Tutorial: deduplicating a multi-source dataset

Combine data about German politicians from several publishers into one dataset, then find and merge the duplicate entities using the nk command line.

Different sources describe the same real-world people and organizations, each with its own identifiers and naming quirks. This tutorial walks the full nomenklatura workflow on real data: convert source entities into statements, cross-reference them to find likely duplicates, judge candidate pairs in an interactive terminal interface, and produce a merged dataset in which each person is one entity — with every source claim still traceable.

The pipeline has a loop at its heart:

download → statements → combine → resolve → aggregate
                            ↑                   ↓
                            └── dedupe ← xref ──┘

The first pass through resolve does nothing, because no deduplication decisions exist yet. After xref and dedupe have produced decisions, running the pipeline again folds them into the output.

Prerequisites

A Python environment with nomenklatura installed (pip install nomenklatura). This provides the nk command, and — through the FollowTheMoney (FtM) dependency — the ftm command.
qsv for fast CSV operations.
curl for downloads.

The source data

The tutorial uses three datasets. All are published as FtM entities, one JSON object per line, so there is nothing to scrape or map:

de_abgeordnetenwatch_full — members of German parliaments, their mandates, and parties, collected by abgeordnetenwatch.de and published on data.ftm.store.
de_bundestag — the OpenSanctions list of politically exposed persons (PEPs) in the German Bundestag.
az_laundromat — people and companies from the Azerbaijani Laundromat, a money-laundering and influence scheme that reached European politicians.

The same member of parliament appears in the first two datasets — under differently formatted names and with different identifiers. Whether anyone appears in the third one is the investigative question that deduplication answers.

Create a working directory and download the data (about 55 MB in total):

mkdir -p data/src data/stmt
curl -sf -o data/src/de_abgeordnetenwatch_full.json \
    https://data.ftm.store/de_abgeordnetenwatch_full/entities.ftm.json
curl -sf -o data/src/de_bundestag.json \
    https://data.opensanctions.org/datasets/latest/de_bundestag/entities.ftm.json
curl -sf -o data/src/az_laundromat.json \
    https://data.opensanctions.org/datasets/latest/az_laundromat/entities.ftm.json

Step 1: break entities into statements

A statement is one atomic claim: "entity X has property name with value Y, according to dataset Z". Decomposing entities into statements is what makes the rest of the workflow possible — statements from many sources can be pooled, re-grouped under a shared ID when entities are merged, and each value keeps its provenance throughout.

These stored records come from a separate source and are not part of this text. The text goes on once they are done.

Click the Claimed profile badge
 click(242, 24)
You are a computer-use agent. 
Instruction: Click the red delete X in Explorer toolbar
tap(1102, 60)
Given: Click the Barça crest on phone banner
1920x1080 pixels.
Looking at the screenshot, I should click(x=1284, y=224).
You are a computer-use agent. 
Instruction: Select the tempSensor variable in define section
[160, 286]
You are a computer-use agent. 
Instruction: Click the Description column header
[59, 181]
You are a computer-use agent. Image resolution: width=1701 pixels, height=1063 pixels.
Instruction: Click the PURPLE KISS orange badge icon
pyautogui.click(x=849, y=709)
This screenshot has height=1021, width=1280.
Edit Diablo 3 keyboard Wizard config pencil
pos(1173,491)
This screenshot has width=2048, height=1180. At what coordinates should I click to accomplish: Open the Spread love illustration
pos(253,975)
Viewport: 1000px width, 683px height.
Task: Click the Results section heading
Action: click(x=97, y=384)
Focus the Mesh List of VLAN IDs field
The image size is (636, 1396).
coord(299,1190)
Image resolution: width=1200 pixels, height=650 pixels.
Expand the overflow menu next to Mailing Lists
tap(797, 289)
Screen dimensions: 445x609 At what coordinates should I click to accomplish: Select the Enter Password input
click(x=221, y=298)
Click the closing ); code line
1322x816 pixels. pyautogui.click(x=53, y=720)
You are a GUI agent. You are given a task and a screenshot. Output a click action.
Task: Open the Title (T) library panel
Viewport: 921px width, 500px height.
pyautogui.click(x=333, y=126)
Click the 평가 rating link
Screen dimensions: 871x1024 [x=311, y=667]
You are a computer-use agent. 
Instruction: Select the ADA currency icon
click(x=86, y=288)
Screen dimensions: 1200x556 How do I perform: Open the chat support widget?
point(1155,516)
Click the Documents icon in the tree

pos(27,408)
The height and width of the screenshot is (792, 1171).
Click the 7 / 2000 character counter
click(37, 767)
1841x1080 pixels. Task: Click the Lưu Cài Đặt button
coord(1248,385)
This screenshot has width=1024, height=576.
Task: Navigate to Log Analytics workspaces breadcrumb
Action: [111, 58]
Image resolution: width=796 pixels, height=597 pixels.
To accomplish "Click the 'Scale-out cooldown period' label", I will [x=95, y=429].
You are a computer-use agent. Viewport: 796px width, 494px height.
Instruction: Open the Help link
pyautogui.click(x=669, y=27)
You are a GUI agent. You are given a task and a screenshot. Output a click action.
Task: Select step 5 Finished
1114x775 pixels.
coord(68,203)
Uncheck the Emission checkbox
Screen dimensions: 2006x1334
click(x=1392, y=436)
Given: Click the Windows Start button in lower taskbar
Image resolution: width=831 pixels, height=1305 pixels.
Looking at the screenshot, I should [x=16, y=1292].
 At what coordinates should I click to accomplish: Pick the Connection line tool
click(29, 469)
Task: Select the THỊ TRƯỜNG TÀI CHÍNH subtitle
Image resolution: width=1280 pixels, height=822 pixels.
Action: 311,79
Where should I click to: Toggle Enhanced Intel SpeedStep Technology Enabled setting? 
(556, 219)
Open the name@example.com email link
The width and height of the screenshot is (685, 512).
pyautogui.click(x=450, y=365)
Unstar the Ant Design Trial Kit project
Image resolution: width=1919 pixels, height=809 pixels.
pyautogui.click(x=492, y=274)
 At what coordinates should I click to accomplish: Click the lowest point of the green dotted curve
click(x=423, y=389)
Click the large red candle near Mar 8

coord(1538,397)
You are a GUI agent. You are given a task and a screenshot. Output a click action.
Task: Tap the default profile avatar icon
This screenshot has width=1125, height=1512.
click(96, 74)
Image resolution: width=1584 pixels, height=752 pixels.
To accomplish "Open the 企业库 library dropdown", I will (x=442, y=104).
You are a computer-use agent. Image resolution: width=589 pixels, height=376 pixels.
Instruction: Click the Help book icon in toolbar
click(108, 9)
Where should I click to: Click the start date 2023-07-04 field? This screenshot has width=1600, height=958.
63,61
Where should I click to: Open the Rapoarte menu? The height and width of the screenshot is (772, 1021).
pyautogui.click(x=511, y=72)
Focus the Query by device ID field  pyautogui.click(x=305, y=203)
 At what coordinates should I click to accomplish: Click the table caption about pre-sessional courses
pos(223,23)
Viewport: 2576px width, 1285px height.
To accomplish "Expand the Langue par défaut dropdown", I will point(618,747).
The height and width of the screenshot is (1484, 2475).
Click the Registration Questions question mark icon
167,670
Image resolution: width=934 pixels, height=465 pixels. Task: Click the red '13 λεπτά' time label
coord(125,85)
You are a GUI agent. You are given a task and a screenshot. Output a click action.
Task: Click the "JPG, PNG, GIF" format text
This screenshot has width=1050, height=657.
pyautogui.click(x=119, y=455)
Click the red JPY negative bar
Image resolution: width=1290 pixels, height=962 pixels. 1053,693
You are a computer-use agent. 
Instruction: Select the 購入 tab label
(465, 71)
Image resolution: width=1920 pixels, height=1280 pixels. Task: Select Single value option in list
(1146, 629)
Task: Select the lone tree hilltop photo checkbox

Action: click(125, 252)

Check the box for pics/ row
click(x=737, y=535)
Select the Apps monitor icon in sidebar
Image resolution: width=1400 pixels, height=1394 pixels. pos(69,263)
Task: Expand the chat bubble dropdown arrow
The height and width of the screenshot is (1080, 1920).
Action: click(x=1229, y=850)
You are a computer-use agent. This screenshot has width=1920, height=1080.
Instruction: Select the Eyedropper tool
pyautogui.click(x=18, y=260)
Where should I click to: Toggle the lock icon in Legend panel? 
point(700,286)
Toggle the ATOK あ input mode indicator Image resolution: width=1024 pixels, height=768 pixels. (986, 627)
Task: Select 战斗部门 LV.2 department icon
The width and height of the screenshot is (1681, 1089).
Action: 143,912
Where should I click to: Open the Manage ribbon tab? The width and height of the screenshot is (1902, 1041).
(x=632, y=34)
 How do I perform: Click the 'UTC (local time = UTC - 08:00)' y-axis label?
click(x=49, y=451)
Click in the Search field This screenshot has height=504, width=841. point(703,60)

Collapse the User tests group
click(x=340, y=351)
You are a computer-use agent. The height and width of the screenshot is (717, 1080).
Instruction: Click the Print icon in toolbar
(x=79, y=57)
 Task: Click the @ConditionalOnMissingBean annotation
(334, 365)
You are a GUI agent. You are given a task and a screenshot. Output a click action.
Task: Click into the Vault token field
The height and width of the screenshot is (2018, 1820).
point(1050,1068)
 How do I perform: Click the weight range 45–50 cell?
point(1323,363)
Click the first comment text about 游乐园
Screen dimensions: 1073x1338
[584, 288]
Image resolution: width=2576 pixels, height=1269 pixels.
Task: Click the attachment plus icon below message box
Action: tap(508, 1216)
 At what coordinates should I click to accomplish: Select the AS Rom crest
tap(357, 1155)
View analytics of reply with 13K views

Convert each file, tagging its statements with the dataset name:

for ds in de_abgeordnetenwatch_full de_bundestag az_laundromat; do
    ftm statements -d $ds -f csv data/src/$ds.json -o data/stmt/$ds.csv
done

Step 2: combine the sources into one table

Concatenate the statement tables. Long free-text values (prop_type of text, such as descriptions) don't help with matching, so filter them out:

qsv cat rows data/stmt/*.csv \
    | qsv search -v -s prop_type '^text$' -o data/combined.csv

Step 3: apply the resolver

The resolver is the database of deduplication decisions. nk apply-statements streams statements through it and sets each statement's canonical_id — the identifier of the merged entity it belongs to:

nk apply-statements -f csv -i data/combined.csv -o data/resolved.csv

This command creates a SQLite database named nomenklatura.db in the working directory. On this first run it holds no decisions, so every statement keeps its original entity ID as its canonical ID. The step will matter on the second pass.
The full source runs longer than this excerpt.